**PROVIDED PASSAGE**.
*-*-*
# Prove that $B\cup(\bigcap \mathcal F)=\bigcap_{A\in \mathcal F}(B\cup A)$.

Not a duplicate of

$\cap_{A \in \mathcal{F}}(B \cup A) \subseteq B \cup (\cap \mathcal{F})$

This is exercise $$3.5.16.b$$ from the book How to Prove it by Velleman $$(2^{nd}$$ edition$$)$$:

Suppose $$\mathcal F$$ is a nonempty family of sets and $$B$$ is a set. Prove that $$B\cup(\bigcap \mathcal F)=\bigcap_{A\in \mathcal F}(B\cup A)$$.

Here is my proof:

$$(\rightarrow)$$ Let $$x$$ be an arbitrary element of $$B\cup(\bigcap\mathcal F)$$. Let $$A$$ be an arbitrary element of $$\mathcal F$$. Now we consider two different cases.

Case $$1.$$ Suppose $$x\in B$$ and so $$x\in B\cup A$$.

Case $$2.$$ Suppose $$x\in\bigcap\mathcal F$$. From $$x\in\bigcap\mathcal F$$ and $$A\in \mathcal F$$, $$x\in A$$ and so $$x\in B\cup A$$.

Since the above cases are exhaustive, $$x\in B\cup A$$. Thus if $$A\in\mathcal F$$ then $$x\in B\cup A$$. Since $$A$$ is arbitrary, $$\forall A(A\in\mathcal F\rightarrow x\in B\cup A)$$ and so $$x\in\bigcap_{A\in\mathcal F}(B\cup A)$$. Therefore if $$x\in B\cup(\bigcap\mathcal F)$$ then $$x\in\bigcap_{A\in\mathcal F}(B\cup A)$$. Since $$x$$ is arbitrary, $$\forall x\Bigr(x\in B\cup(\bigcap\mathcal F)\rightarrow x\in\bigcap_{A\in\mathcal F}(B\cup A)\Bigr)$$ and so $$B\cup(\bigcap \mathcal F)\subseteq\bigcap_{A\in \mathcal F}(B\cup A)$$.

$$(\leftarrow)$$ Let $$x$$ be an arbitrary element of $$\bigcap_{A\in\mathcal F}(B\cup A)$$. We consider two different cases.

Case $$1.$$ Suppose $$x\in\bigcap\mathcal F$$. Therefore $$x\in B\cup(\bigcap\mathcal F)$$.

Case $$2.$$ Suppose $$x\notin \bigcap\mathcal F$$. So we can choose some $$A_0$$ such that $$A_0\in\mathcal F$$ and $$x\notin A_0$$. From $$x\in\bigcap_{A\in\mathcal F}(B\cup A)$$ and $$A_0\in\mathcal F$$, $$x\in B\cup A_0$$. From $$x\in B\cup A_0$$ and $$x\notin A_0$$, $$x\in B$$. Therefore $$x\in B\cup(\bigcap\mathcal F)$$.
*-*-*
**EXERCISE TASKS**.
1 > Transcribe the set-union proof from "Since the above" up to and including "A)$$. We consider two different cases.".
2 > According to the set-union proof, which exercise and which edition of which book is being proved?
3 > Summarize the set-union proof in two sentences.
The lines after this point come from a separate source.

**DATA PROVIDED**.
*-*-*
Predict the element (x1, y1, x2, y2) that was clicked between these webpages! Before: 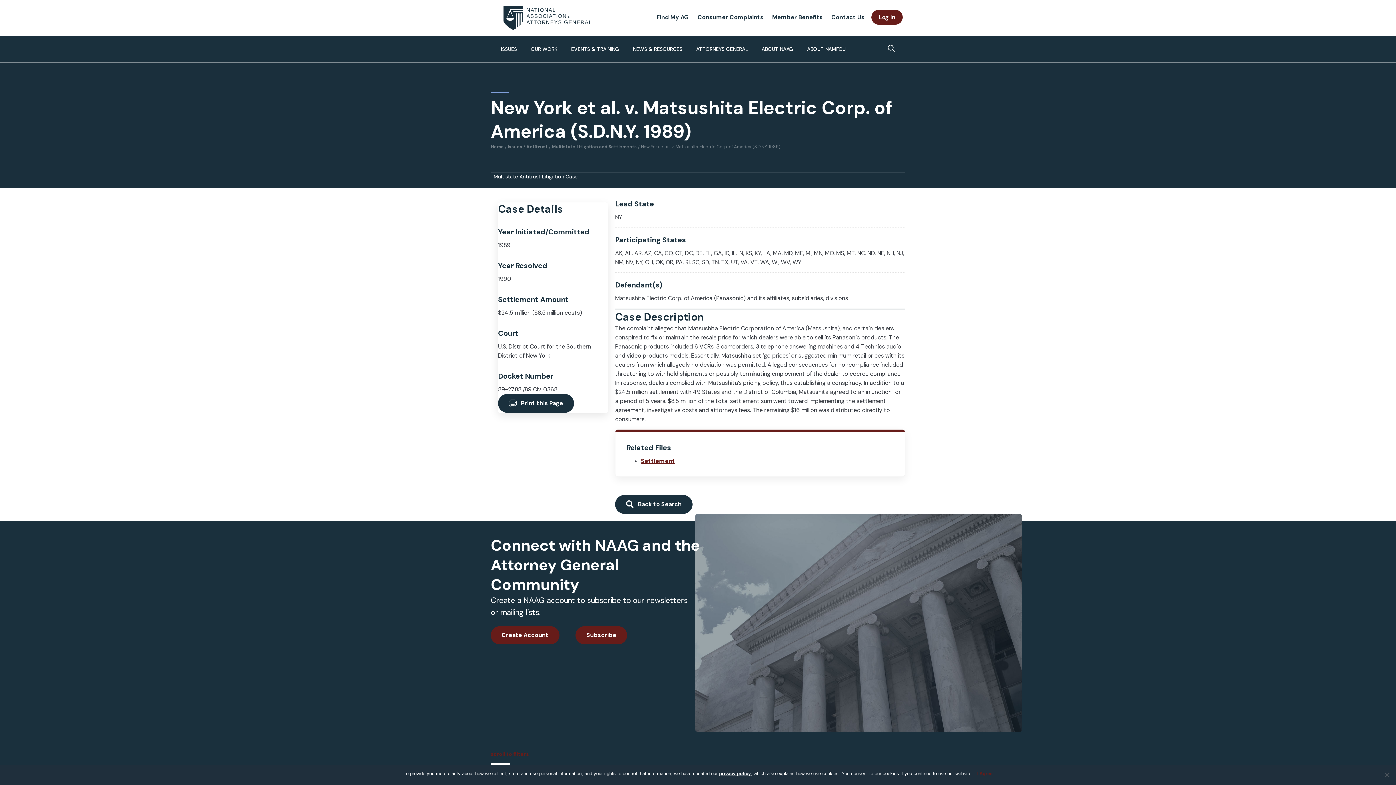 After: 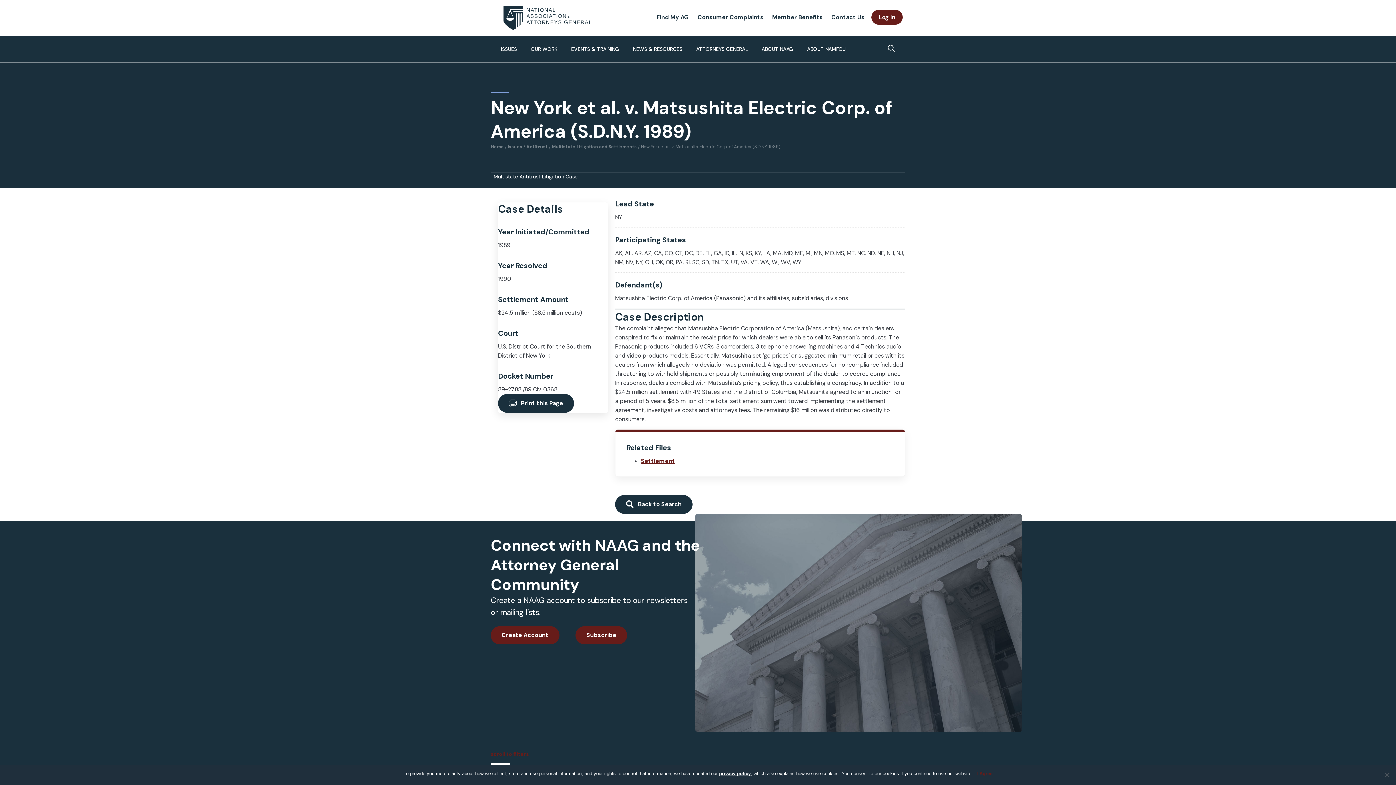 Action: bbox: (498, 394, 574, 413) label:  Print this Page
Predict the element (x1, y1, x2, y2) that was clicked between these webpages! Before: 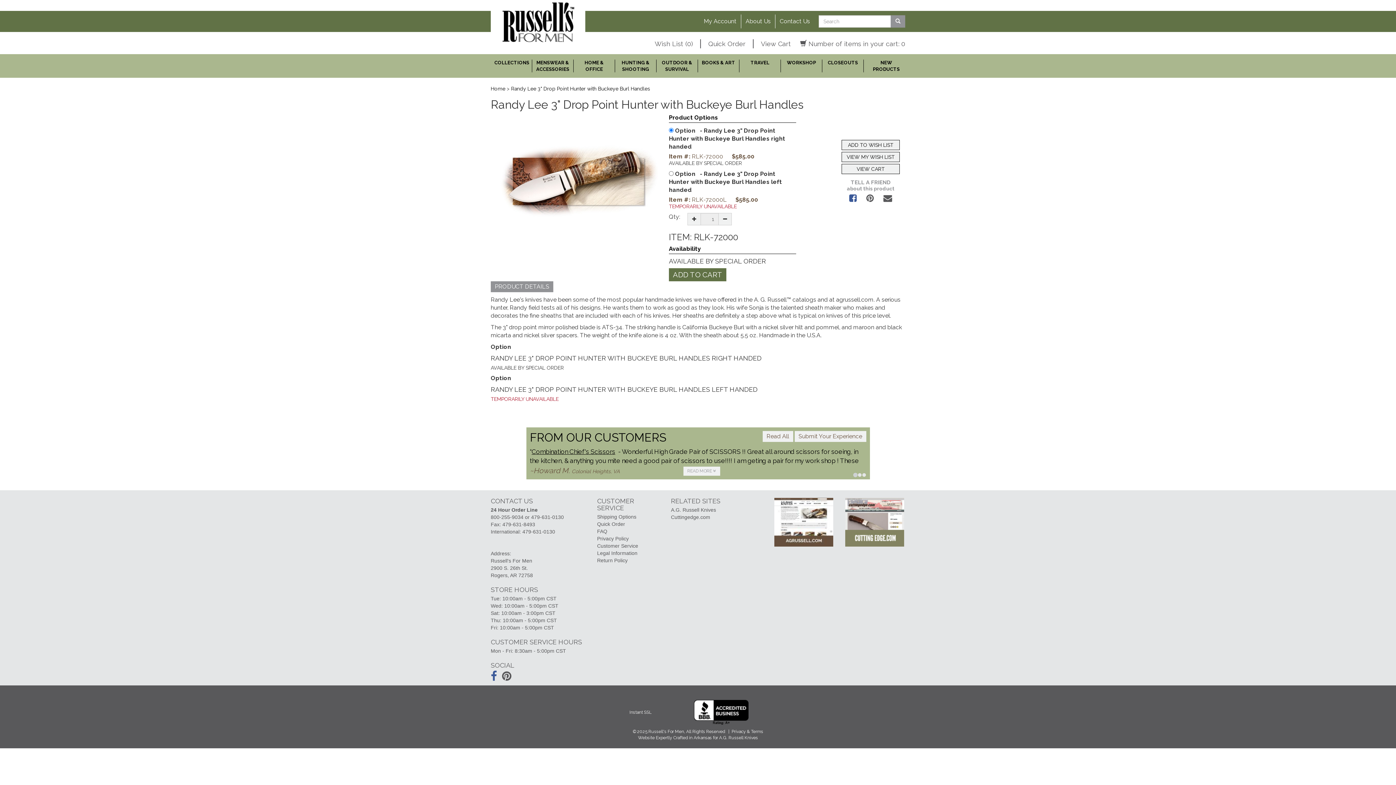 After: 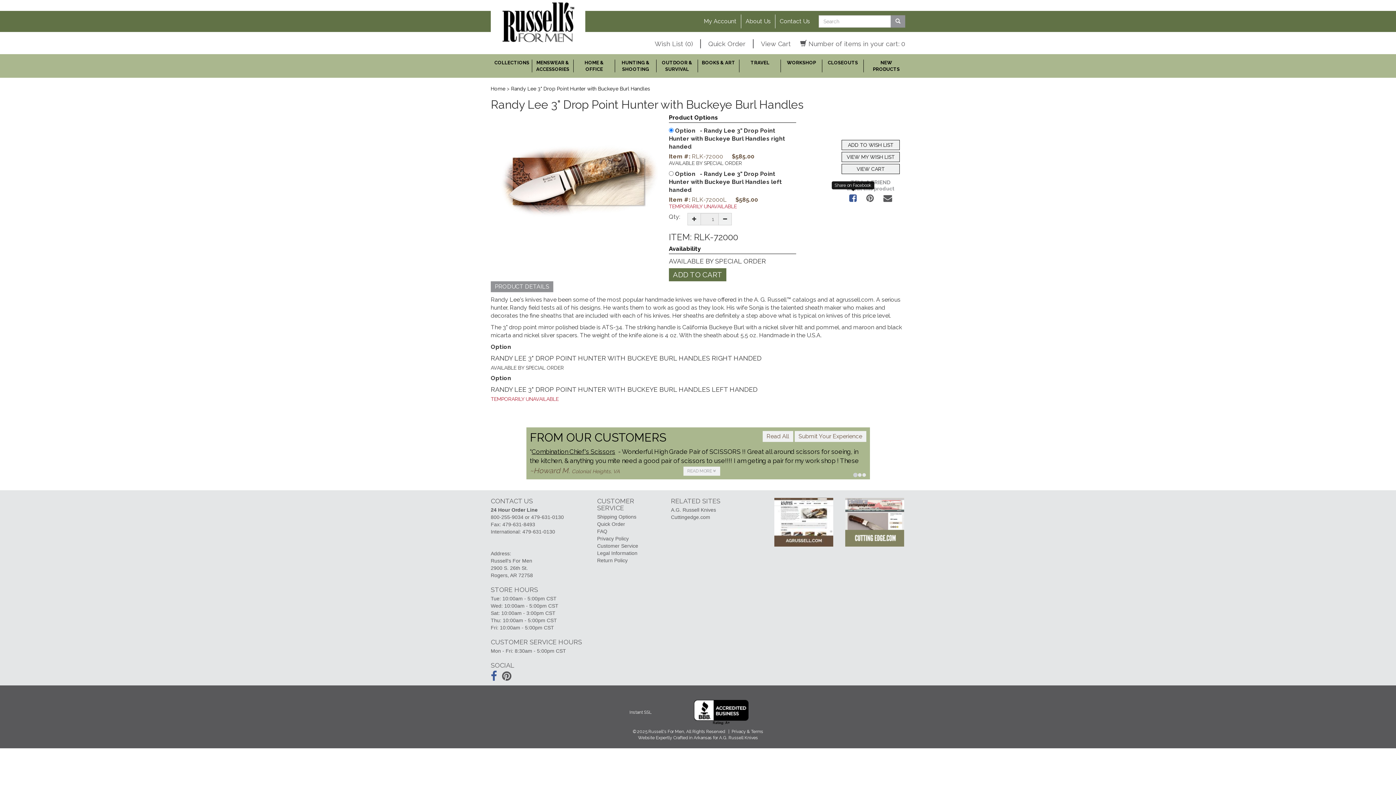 Action: bbox: (845, 192, 861, 205)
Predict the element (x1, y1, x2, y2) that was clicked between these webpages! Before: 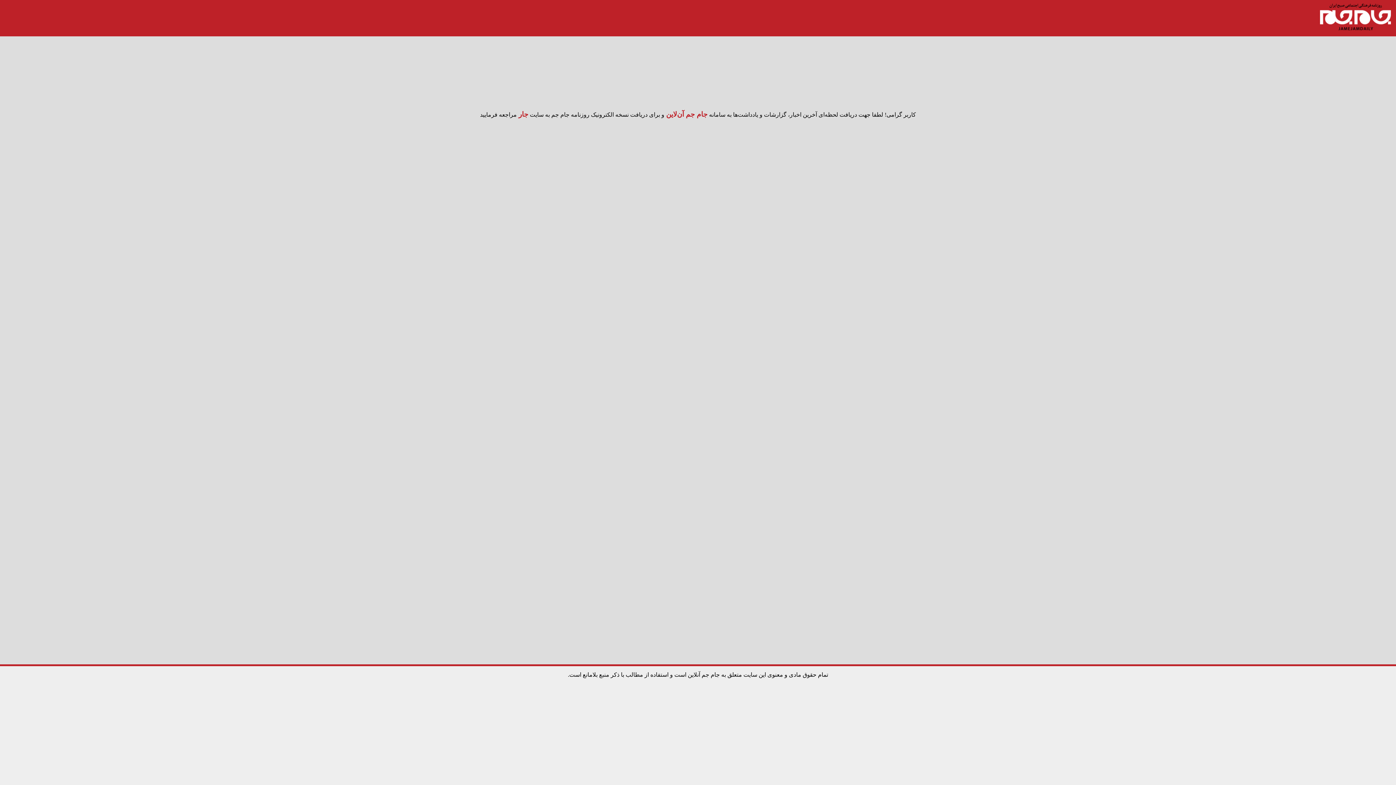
*-*-*
**TASK-BY-TASK RESULTS**.
1 >
Since the above cases are exhaustive, $$x\in B\cup A$$. Thus if $$A\in\mathcal F$$ then $$x\in B\cup A$$. Since $$A$$ is arbitrary, $$\forall A(A\in\mathcal F\rightarrow x\in B\cup A)$$ and so $$x\in\bigcap_{A\in\mathcal F}(B\cup A)$$. Therefore if $$x\in B\cup(\bigcap\mathcal F)$$ then $$x\in\bigcap_{A\in\mathcal F}(B\cup A)$$. Since $$x$$ is arbitrary, $$\forall x\Bigr(x\in B\cup(\bigcap\mathcal F)\rightarrow x\in\bigcap_{A\in\mathcal F}(B\cup A)\Bigr)$$ and so $$B\cup(\bigcap \mathcal F)\subseteq\bigcap_{A\in \mathcal F}(B\cup A)$$.

$$(\leftarrow)$$ Let $$x$$ be an arbitrary element of $$\bigcap_{A\in\mathcal F}(B\cup A)$$. We consider two different cases.

2 > Exercise 3.5.16.b from the second edition of How to Prove It by Velleman.

3 > The set-union proof works through exercise 3.5.16.b of Velleman's How to Prove It, which asks to show that for a nonempty family of sets F and a set B, B ∪ (⋂F) equals the intersection of B ∪ A over all A in F. The forward inclusion takes an arbitrary x in B ∪ (⋂F) and handles the cases x ∈ B and x ∈ ⋂F, while the reverse direction takes x in the intersection and, when x is not in ⋂F, picks some A₀ in F with x ∉ A₀ to conclude that x ∈ B.